We can notice the '13 mansion'  has some outliers, '11 Excellent' shows one outlier, we will take care of these

In [None]:
Mansions = df.loc[df['grade'] == '13 Mansion']
Mansions.loc[Mansions['price'] == Mansions['price'].max()]

In [None]:
df.drop(7245, inplace = True)

In [None]:
df.drop(9245, inplace = True)

In [None]:
Excellent = df.loc[df['grade'] == '11 Excellent']
Excellent.loc[Excellent['price'] == Excellent['price'].max()]

In [None]:
df.drop(3910, inplace = True)

In [None]:
plt.scatter(df['grade'], df['price'])
plt.xticks(rotation = 60);

<br>


#### `yr_built` column

<br>

Year when house was built

In [None]:
hist(df, "yr_built");

We have records for houses built in 1900 to 2015

<br>


#### `view` column

<br>

This column describes quality of view from house

In [None]:
df["view"].value_counts()

In [None]:
df["view"].isna().sum()

Column view has 63 null values, we will replace those values and consider them as having no view, 'NONE'

In [None]:
df['view'] = df['view'].replace(np.nan, 'NONE')


<br>

## Data Modeling

We defined functions to help create a simple model, and a second function to create models using a log transformed target.

In [None]:
def simple_model(x):
    y = df["price"]
    x_c = sm.add_constant(x)
    return sm.OLS(endog=y, exog=x_c).fit().summary()

In [None]:
def simple_ylog_model(x):
    y = np.log(df["price"])
    x_c = sm.add_constant(x)
    return sm.OLS(endog=y, exog=x_c).fit().summary()

Hot-coded values for view column

In [None]:
view_dummies = pd.get_dummies(df["view"])
view_dummies
view_dummies.drop('NONE', axis=1, inplace=True)


<br>

Lets built a simple model using view features.

In [None]:
simple_model(view_dummies)


<br>

Created a function to add dummy view columns to a single dataframe including `bedrooms`	`bathrooms`	`sqft_living`	`sqft_lot` features and set them as our exogenous.

In [None]:
def add_views(df):
    df["Fair_view"] = view_dummies["FAIR"]
    df["Average_view"] = view_dummies["AVERAGE"]
    df["Good_view"] = view_dummies["GOOD"]
    df["Excellent_view"] = view_dummies["EXCELLENT"]

In [None]:
data_d = df.drop(labels=["id","date","price","floors","waterfront","condition","grade","yr_built","view"], axis=1)
add_views(data_d)
data_d

In [None]:
x, y = sm.add_constant(data_d), df["price"]

In [None]:
sm.OLS(y, x).fit().summary()

<br>

Let's log tranform our target and see if it will improve our model.

<br>

In [None]:
y_log = np.log(y)
sm.OLS(y_log, x).fit().summary()

While the  `bathrooms` feature is showing a stronger correlation with the log of the price, the other factors prevented this from being the best overall choice.

Let's scale this data

In [None]:
x_nums = data_d.drop(labels=["Fair_view", "Average_view", "Good_view", "Excellent_view"], axis=1)

In [None]:
x_scaled = StandardScaler().fit_transform(x_nums.values)
x_scaled_df = pd.DataFrame(x_scaled, index=x_nums.index, columns=x_nums.columns)
x_c = sm.add_constant(x_scaled_df)

In [None]:
sm.OLS(y, x_c).fit().summary()


<br>

Now that our condition number is minimal, if it increases by adding the `view` features, we'll know those inputs are the ones causing the ill-condition.
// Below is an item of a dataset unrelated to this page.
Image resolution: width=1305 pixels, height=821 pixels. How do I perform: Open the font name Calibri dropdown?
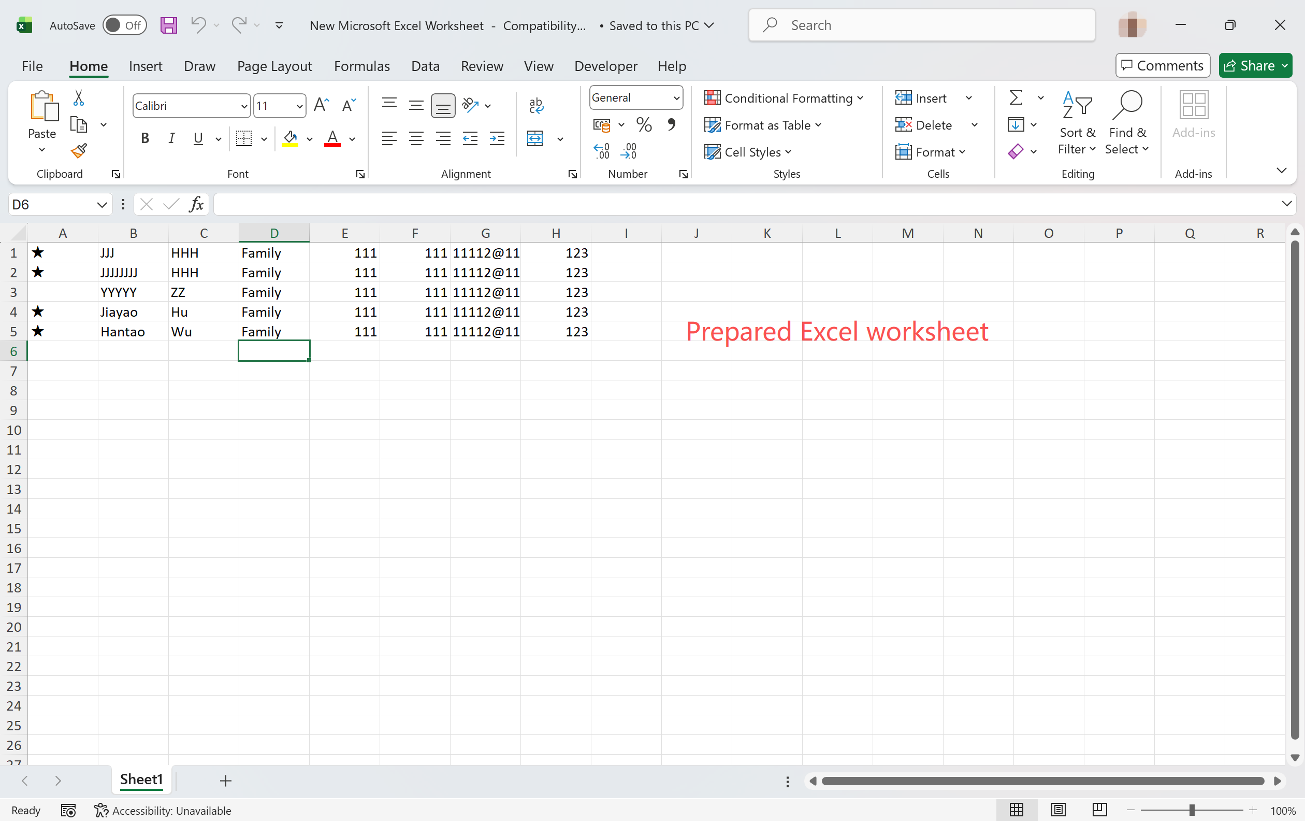(244, 106)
Let's add them in now!

In [None]:
add_views(x_c)

In [None]:
sm.OLS(y, x_c).fit().summary()

let's run the model using log y

In [None]:
sm.OLS(y_log, x_c).fit().summary()

### Checking Assumptions

We assign latest model to a variable and proced to check assumptions

In [None]:
model = sm.OLS(y_log, x_c).fit()

In [None]:
model.summary().tables[2]

In [None]:
model_preds = model.predict(x_c)
resids = y_log - model_preds

In [None]:
fig, ax = plt.subplots()

ax.scatter(y, resids);

In [None]:
model2 = sm.OLS(endog=y_log, exog=x_c).fit()
model2_preds = model2.predict(x_c)
model2_resid = y_log - model2_preds

fig, ax = plt.subplots()
ax.scatter(y_log, model2_resid);

In [None]:
sm.qqplot(model2_resid, line='r');

Below we continued adding features to our model looking for a higher r-squared value while trying to keep the 
condition number low.

First we drop columns already used, and keep mosly categorical data.

In [None]:
df2 = df.drop(labels=["id","date","price","bedrooms","bathrooms","sqft_living","sqft_lot","view"],axis=1)

In [None]:
dummy_df = pd.get_dummies(df2)

In [None]:
dummy_df.drop(labels=["waterfront_NO","condition_Average","grade_7 Average"],axis=1,inplace=True)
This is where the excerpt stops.